Un momento intenso, partecipato e carico di significato quello vissuto giovedì 19 marzo, a Magenta, dove la scuola si è fatta voce di un messaggio universale: la pace come valore da costruire ogni giorno. Nella palestra della scuola di via Boccaccio, l’Istituto Comprensivo di via Papa Giovanni Paolo II, insieme al plesso “IV giugno 1859”, ha dato vita all’iniziativa ‘La mia scuola per la Pace – Vivere in pace perché’, inserita nella Settimana della Pace promossa dal Comitato intercomunale per la Pace. Protagonisti dell’evento sono stati i ragazzi e le ragazze, in particolare le classi quarte della scuola primaria Giovanni XXIII, insieme a una delegazione del CPIA, coinvolti in un percorso educativo e creativo che ha attraversato diverse discipline. Un lavoro che ha trovato espressione concreta in un’installazione simbolica di grande impatto: un cordone composto da circa 150 bandiere delle Nazioni dei cinque continenti e altrettante maschere dedicate al valore della pace.
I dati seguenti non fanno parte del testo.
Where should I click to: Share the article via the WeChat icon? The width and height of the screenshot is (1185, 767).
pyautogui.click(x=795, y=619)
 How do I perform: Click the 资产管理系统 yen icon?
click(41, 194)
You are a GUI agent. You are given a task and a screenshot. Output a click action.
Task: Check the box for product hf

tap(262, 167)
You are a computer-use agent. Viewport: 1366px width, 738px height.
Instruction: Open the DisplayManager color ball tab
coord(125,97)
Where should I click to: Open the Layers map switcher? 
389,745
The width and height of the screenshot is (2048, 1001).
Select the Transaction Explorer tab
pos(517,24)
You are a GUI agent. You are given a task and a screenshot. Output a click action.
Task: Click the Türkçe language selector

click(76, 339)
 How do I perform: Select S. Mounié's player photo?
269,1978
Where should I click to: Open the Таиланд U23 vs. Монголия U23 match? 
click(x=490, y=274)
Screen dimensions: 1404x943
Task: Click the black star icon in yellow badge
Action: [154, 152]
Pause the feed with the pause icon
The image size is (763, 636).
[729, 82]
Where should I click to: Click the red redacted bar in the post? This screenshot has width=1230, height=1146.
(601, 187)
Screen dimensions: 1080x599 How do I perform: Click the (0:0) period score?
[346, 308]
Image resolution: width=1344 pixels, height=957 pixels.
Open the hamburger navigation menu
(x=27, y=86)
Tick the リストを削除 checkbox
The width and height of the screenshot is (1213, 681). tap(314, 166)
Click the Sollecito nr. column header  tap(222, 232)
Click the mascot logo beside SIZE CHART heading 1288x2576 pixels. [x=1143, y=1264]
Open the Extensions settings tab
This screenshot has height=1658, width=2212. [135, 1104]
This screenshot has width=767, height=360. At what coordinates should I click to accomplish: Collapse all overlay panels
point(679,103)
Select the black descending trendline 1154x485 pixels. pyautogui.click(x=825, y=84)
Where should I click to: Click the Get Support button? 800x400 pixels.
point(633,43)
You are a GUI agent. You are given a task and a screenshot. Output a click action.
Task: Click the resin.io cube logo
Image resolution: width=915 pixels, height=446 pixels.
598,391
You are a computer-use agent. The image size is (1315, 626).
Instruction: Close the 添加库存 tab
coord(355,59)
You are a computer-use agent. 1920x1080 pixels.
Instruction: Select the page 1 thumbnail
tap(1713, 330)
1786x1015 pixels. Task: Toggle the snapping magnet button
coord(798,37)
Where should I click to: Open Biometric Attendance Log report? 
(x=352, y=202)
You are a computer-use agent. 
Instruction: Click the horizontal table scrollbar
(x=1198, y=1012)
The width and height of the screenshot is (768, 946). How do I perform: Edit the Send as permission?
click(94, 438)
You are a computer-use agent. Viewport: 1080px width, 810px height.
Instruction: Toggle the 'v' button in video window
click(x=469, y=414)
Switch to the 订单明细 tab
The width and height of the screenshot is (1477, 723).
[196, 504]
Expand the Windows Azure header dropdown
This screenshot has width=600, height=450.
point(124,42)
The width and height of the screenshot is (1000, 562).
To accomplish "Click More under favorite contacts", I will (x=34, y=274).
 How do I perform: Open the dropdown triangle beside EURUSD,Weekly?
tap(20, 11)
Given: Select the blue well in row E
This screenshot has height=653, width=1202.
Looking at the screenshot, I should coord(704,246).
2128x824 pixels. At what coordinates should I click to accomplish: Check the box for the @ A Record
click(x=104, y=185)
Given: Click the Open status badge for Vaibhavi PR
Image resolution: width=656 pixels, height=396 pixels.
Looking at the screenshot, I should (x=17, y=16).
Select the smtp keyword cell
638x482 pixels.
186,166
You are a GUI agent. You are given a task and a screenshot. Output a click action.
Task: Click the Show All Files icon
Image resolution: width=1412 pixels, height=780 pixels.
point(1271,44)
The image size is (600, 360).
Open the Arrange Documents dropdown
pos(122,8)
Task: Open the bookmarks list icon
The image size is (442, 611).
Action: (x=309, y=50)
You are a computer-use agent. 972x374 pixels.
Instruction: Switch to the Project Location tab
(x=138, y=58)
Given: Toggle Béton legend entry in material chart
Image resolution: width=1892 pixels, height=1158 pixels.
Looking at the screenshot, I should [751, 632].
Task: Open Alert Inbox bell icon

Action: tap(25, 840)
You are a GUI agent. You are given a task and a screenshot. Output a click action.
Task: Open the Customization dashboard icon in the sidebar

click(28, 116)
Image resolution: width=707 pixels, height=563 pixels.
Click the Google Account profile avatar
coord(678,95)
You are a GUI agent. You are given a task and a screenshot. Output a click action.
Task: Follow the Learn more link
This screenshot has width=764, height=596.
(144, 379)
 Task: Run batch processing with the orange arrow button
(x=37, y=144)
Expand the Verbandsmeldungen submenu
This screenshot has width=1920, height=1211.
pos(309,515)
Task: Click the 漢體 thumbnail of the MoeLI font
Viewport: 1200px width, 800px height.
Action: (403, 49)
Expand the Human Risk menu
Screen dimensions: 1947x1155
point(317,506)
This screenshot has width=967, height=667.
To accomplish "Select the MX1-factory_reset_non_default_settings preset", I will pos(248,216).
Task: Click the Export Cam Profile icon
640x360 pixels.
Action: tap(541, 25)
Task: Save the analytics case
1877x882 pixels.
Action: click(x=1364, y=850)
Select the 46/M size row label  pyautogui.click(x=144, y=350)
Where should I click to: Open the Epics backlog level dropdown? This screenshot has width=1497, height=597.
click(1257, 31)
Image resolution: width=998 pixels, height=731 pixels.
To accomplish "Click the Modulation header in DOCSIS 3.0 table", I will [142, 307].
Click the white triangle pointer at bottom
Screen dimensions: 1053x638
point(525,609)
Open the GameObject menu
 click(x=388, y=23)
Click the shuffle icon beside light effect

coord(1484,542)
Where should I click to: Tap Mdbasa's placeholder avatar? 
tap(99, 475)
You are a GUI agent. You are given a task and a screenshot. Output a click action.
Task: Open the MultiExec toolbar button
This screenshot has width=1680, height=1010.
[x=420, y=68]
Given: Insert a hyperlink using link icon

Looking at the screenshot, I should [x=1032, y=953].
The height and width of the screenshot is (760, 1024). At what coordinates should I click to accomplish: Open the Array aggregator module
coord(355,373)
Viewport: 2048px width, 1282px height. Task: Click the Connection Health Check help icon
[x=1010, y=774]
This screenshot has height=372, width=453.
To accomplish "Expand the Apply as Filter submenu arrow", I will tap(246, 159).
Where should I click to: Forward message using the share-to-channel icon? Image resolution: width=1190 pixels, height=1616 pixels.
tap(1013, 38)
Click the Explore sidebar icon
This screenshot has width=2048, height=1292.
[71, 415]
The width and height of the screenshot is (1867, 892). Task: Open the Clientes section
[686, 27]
La mattinata è stata scandita da momenti di musica, letture e performance artistiche, capaci di unire riflessione ed emozione. Particolarmente significativo il gesto delle lettere scritte dagli studenti e destinate ai coetanei che vivono in Paesi segnati dalla guerra: un segno semplice ma potente di vicinanza, dialogo e speranza. In un tempo segnato da tensioni e conflitti diffusi, il messaggio lanciato dai giovani è stato chiaro e diretto: dire ‘Stop alla guerra’ e ribadire il valore della convivenza pacifica tra i popoli come responsabilità condivisa. Un’iniziativa che, pur svolgendosi a porte chiuse, ha saputo parlare a tutta la comunità, ricordando come proprio dalle scuole possano nascere semi concreti di futuro, consapevolezza e impegno per un mondo più giusto.